The Hague Convention of 30 June 2005 on Choice of Court Agreements entered into force on 1 October 2015. It aims to promote international trade by ensuring
- the effectiveness of choice of law agreements between parties to cross-border commercial transactions; and
- the enforceability of judgments rendered on the basis of such agreements in foreign jurisdictions.
With these aims, it sets out to challenge arbitration as the prevailing means of international dispute resolution and to make commercial litigation in state courts a viable option for trade partners worldwide.
The Hague Convention is currently applicable in 27 EU member states (Denmark has opted out) and Mexico. It has also been signed by the United States of America and Singapore, but they have yet to ratify it. However, it is much anticipated that the entry into force of the Hague Convention will provide momentum that will encourage also other states to accede.
The ‘New York Convention’ of Litigation
International commercial contracts typically include either choice of court agreements (forum selection clauses), in which the parties expressly agree to have their disputes resolved in the courts of a particular country, or arbitration agreements, in which the parties agree to have their disputes resolved in tribunals of designated arbitrators.
Both agreements intend to provide greater legal certainty to international trade partners in the event of a dispute: parties can predict the procedure, costs and time involved in the chosen method of dispute resolution and avoid parallel proceedings being commenced around the world.
However, there has been a marked contrast in the effectiveness of choice of court and arbitration agreements. While the 1958 New York Convention has long ensured that arbitration agreements are almost universally recognised, there is much less uniformity in national rules dealing with choice of court agreements. Moreover, the New York Convention has made arbitral awards enforceable virtually worldwide, whereas the transnational enforceability of state court rulings has been close to non-existent.
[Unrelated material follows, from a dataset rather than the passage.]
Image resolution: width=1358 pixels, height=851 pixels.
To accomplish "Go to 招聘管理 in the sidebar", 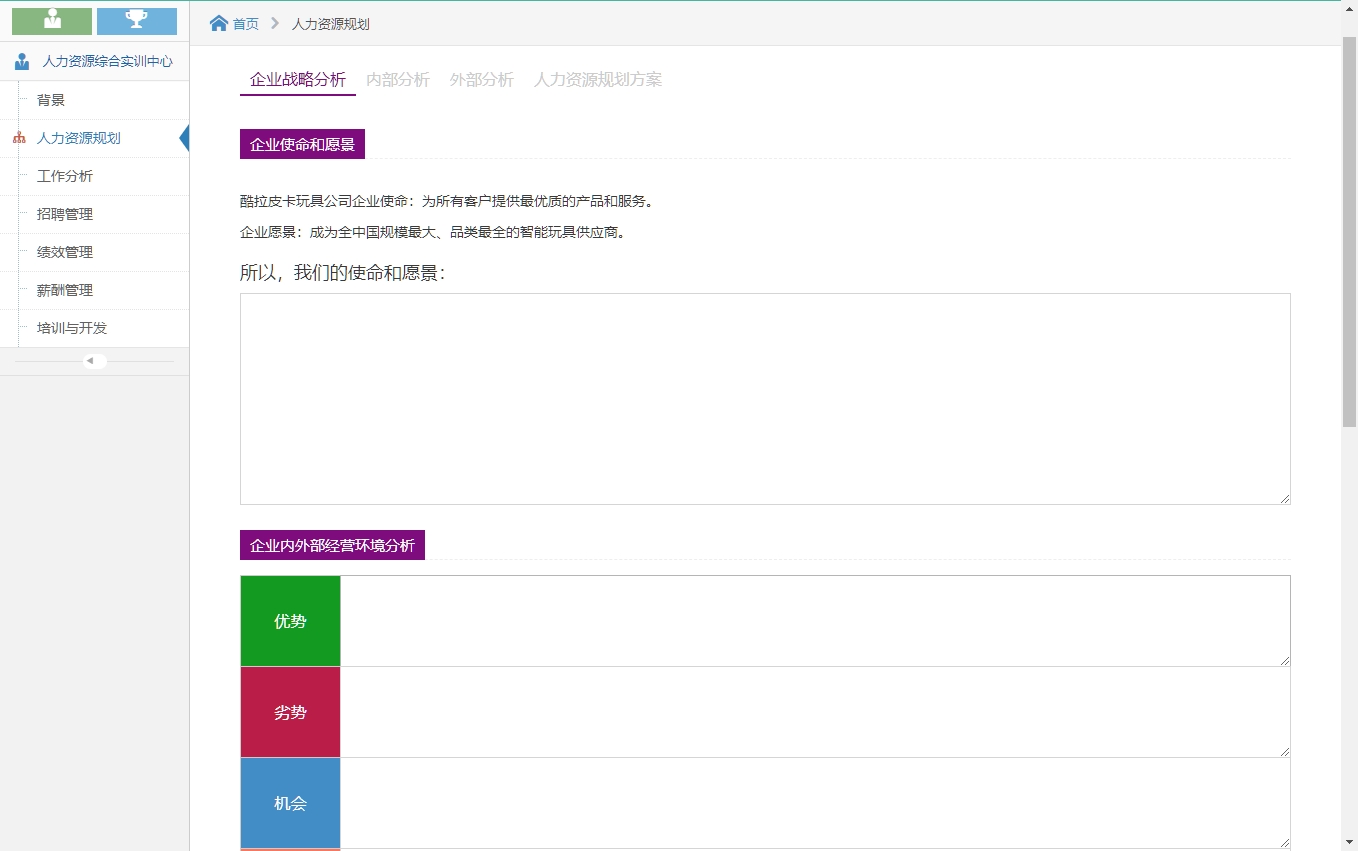I will tap(65, 214).
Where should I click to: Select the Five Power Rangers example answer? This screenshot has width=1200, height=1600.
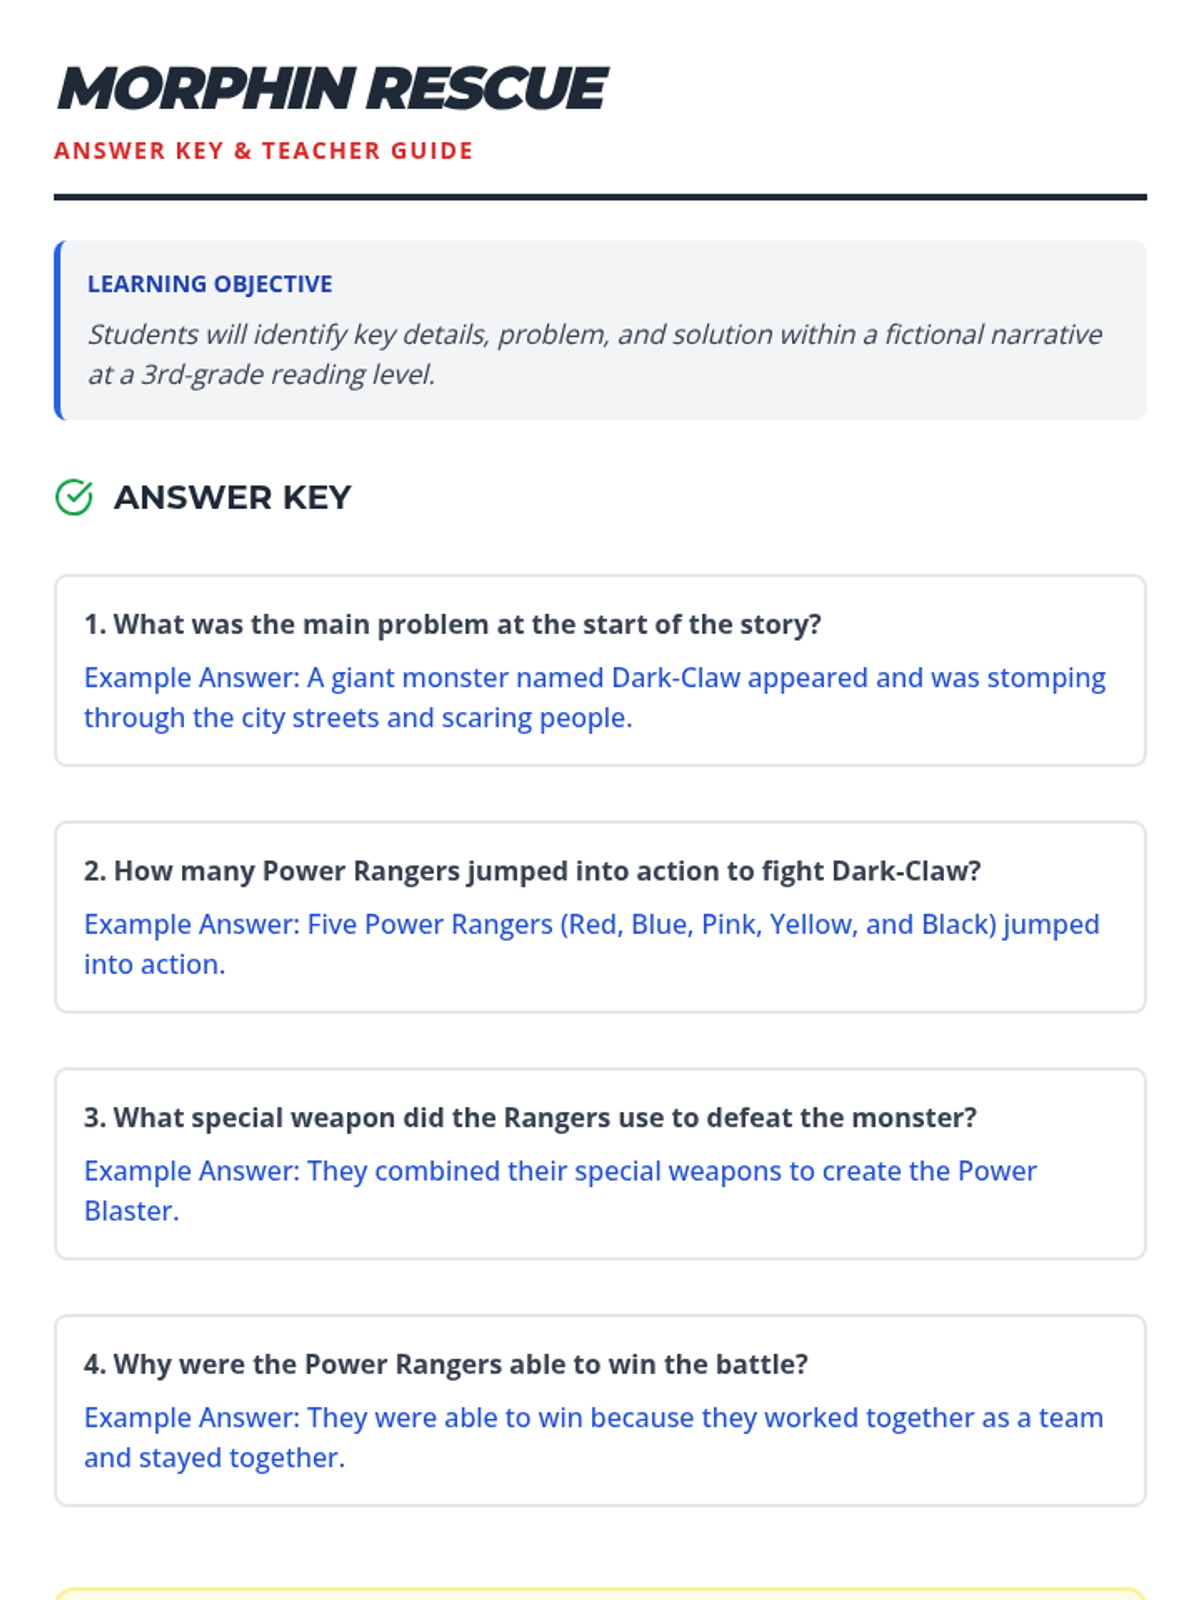(x=592, y=944)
As the choice between litigation and arbitration often centres on the ability of parties to enforce a judgment internationally, the Hague Convention aspires to create a more level playfield between these two options. Its stated aim is to create an optional judicial dispute resolution mechanism alternative to the existing arbitration system. With a balanced enforcement regime for litigation and arbitration, international trade partners will have a genuine choice of the preferred procedure taking into consideration, e.g. appeal possibilities, secrecy, costs, precedence value, or the need for pre-trial orders.
The Key Rules
The Hague Convention sets out the following three key rules to ensure the effectiveness of choice of court agreements:
- The court of the state chosen by the parties must hear the case when proceedings are brought before it;
- Courts in states other than the one chosen by the parties are not permitted to hear the case; and
- Judgments rendered by the court of the chosen state are recognised and enforceable in other member states.
There are certain exceptions to these rules, but they are limited in scope and must be construed uniformly in all contracting states. Most notably, there shall be no review of the merits of the judgment upon enforcement.
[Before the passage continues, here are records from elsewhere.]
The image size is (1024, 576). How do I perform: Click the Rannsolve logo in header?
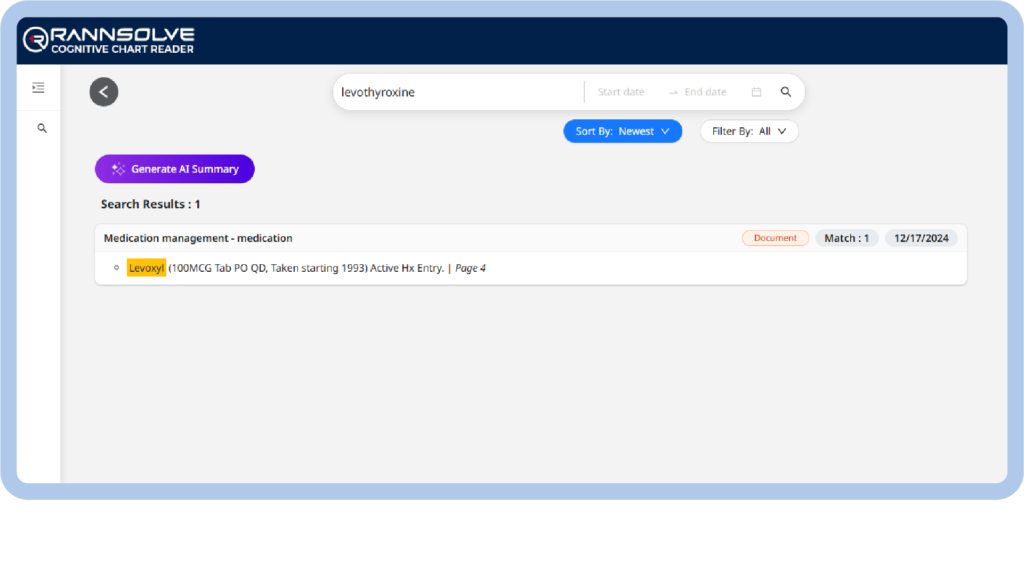[x=108, y=40]
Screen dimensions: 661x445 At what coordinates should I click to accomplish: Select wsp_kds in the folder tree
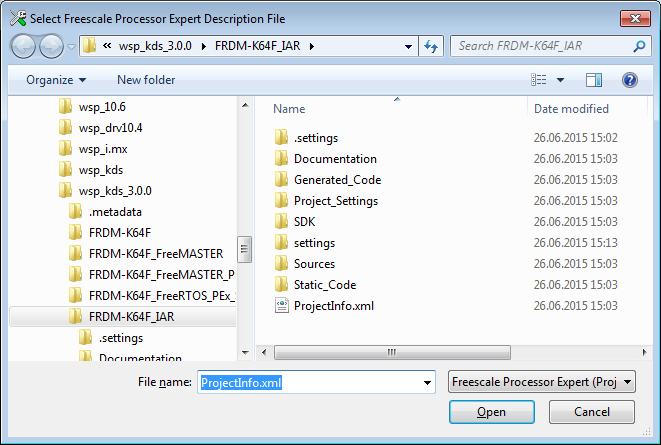(x=100, y=170)
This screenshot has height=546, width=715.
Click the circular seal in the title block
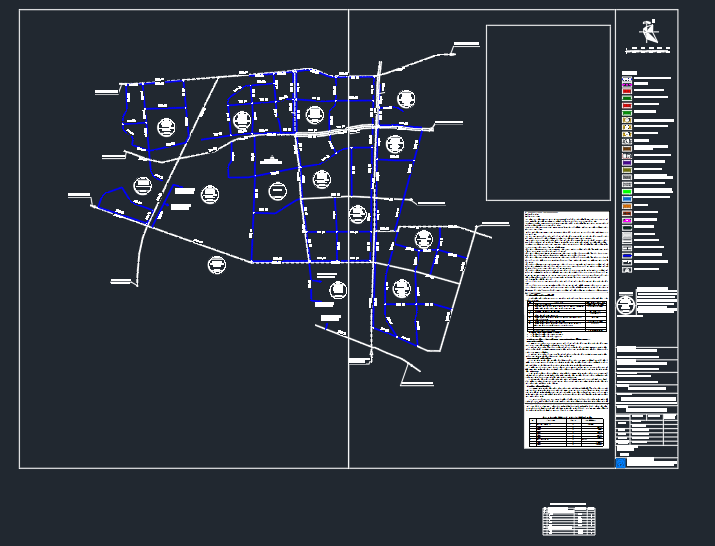click(x=626, y=304)
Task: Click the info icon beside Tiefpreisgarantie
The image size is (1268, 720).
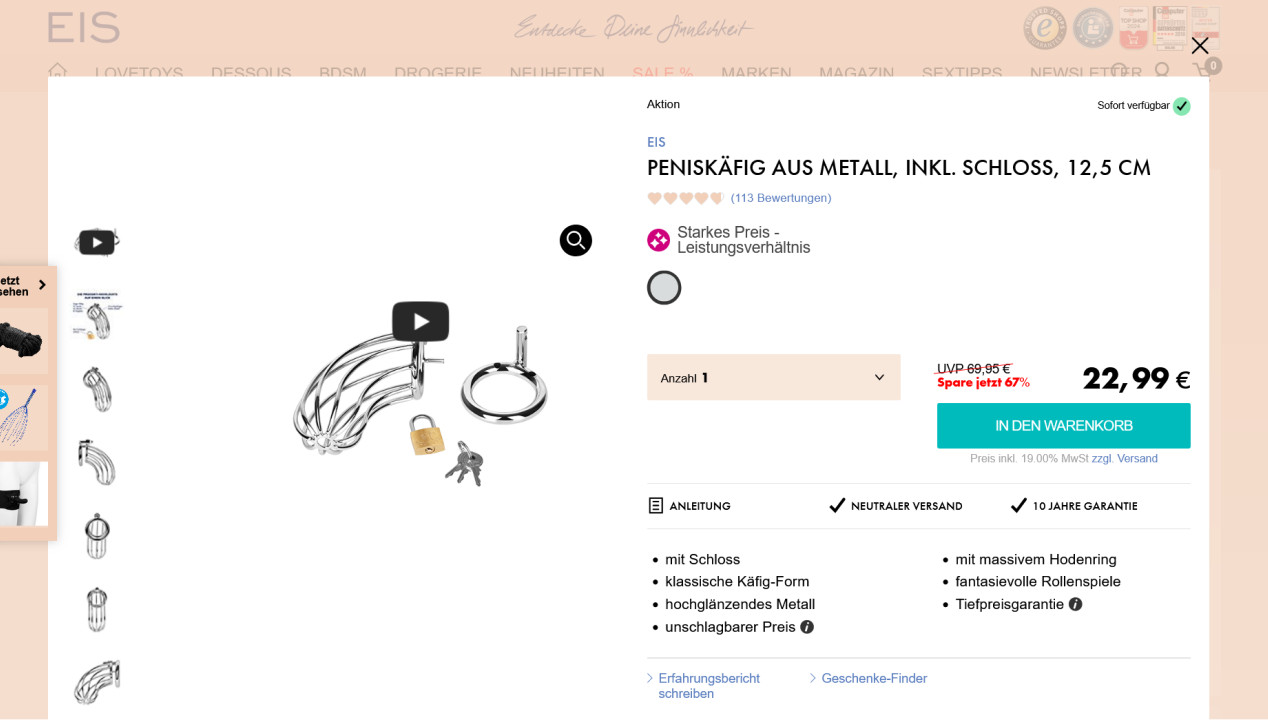Action: click(1075, 604)
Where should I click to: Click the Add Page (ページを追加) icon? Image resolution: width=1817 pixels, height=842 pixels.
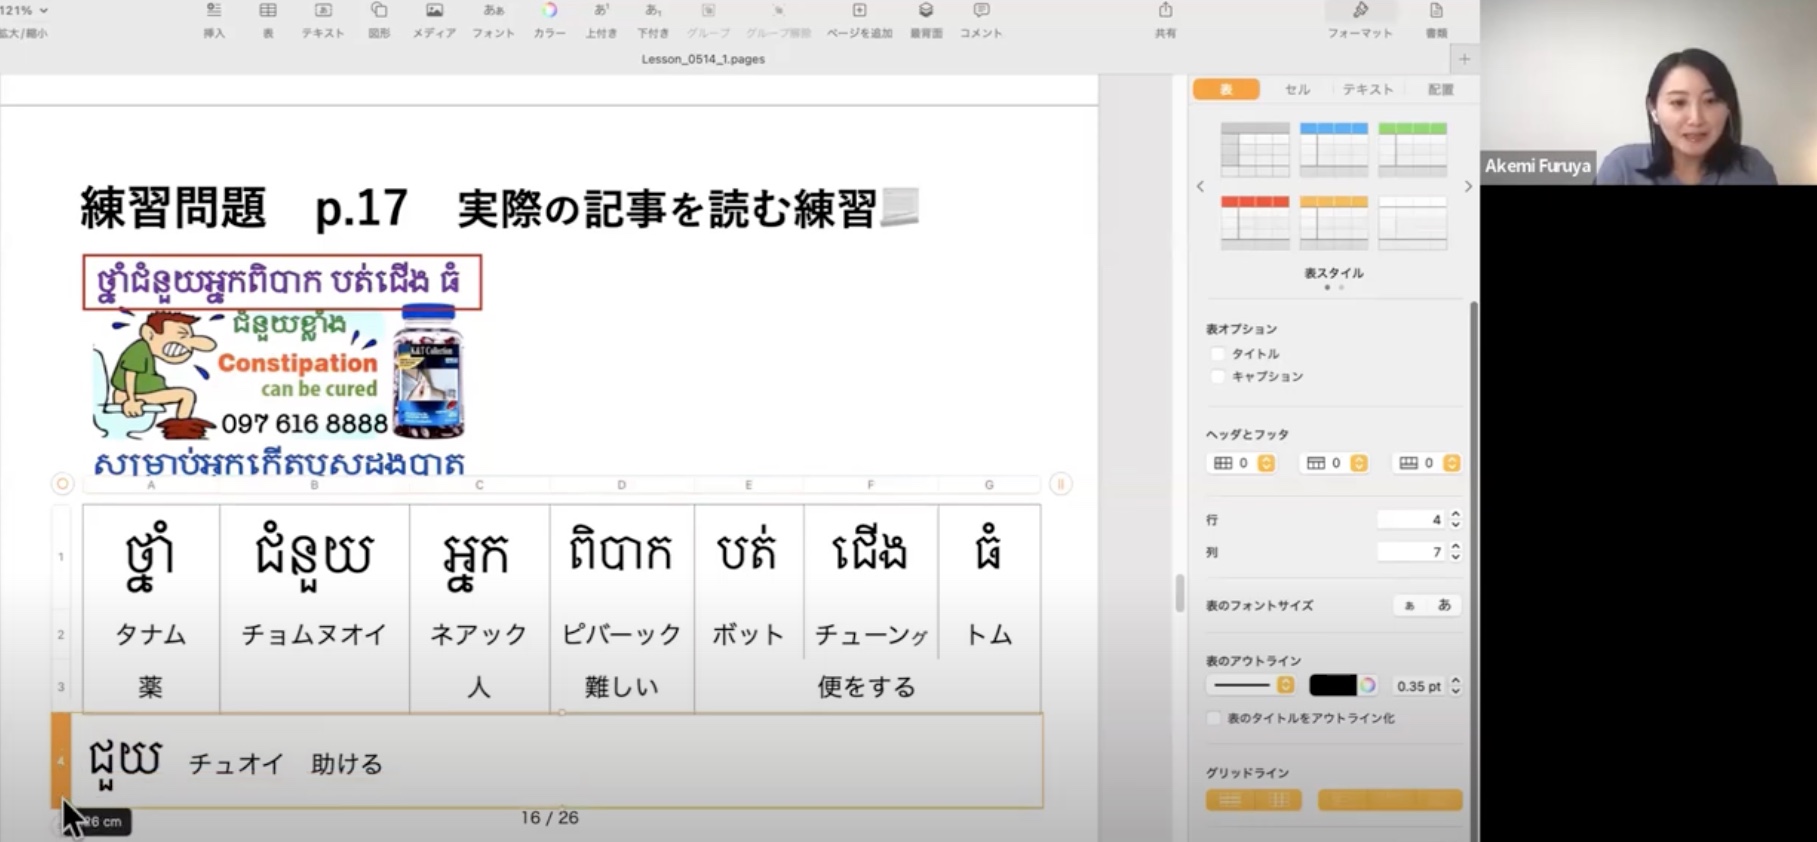click(x=859, y=12)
Enforcement may be denied only if the original agreement was null and void or a party lacked the capacity to conclude the agreement; there was a significant error in procedure regarding the service of the claim to the defendant, the judgment was obtained in fraud or is otherwise manifestly contrary to the public policy of the enforcing state; or the judgment is inconsistent with another judgment in the same matter.
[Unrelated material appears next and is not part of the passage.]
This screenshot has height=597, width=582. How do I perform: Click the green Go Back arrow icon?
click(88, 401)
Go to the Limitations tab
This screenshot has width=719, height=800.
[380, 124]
The Hague Convention applies to exclusive choice of court agreements in business-to-business relationships. It excludes certain matters, such as disputes relating to consumer and employment contracts, family law, insolvency, anti-trust, tort, and certain insurance, intellectual property and carriage matters.
The Next Big Thing or Much Ado about Nothing?
Many have viewed the Hague Convention as a turning point in international dispute resolution, but so far it may be difficult to see what all the fuss is about.
Within the EU, a similar regime with much more comprehensive forum selection rules is already in place on the basis of the so-called Brussels I regulation. The Hague Convention will thus have little effect as it has not, to date, been ratified outside the EU by any other state than Mexico.
The greatest significance of the Hague Convention ultimately lies in its potential. The convention was originally drawn up by major players in international trade, such as the EU, the US, Canada, Japan, China and Russia. Already a signatory, Singapore is expected to ratify the convention soon. The Hague Convention therefore ‘has the potential to become a worldwide legal basis for the recognition and enforcement of judgments resulting from a choice of court agreement between the EU and these countries’, see here.
Undoubtedly, the Hague Convention may be a ‘game changer’ for international dispute resolution, as arbitration can no longer rely on its unique enforcement mechanism to attract users. This will not, however, become reality in the short-term. With the current 156 countries that are signatories to the New York Convention on arbitration, the Hague Convention has a long way to go before increasing its current 28 contracting states to any number nearly as impressive. However, at least the road is now paved for more options in international dispute resolution.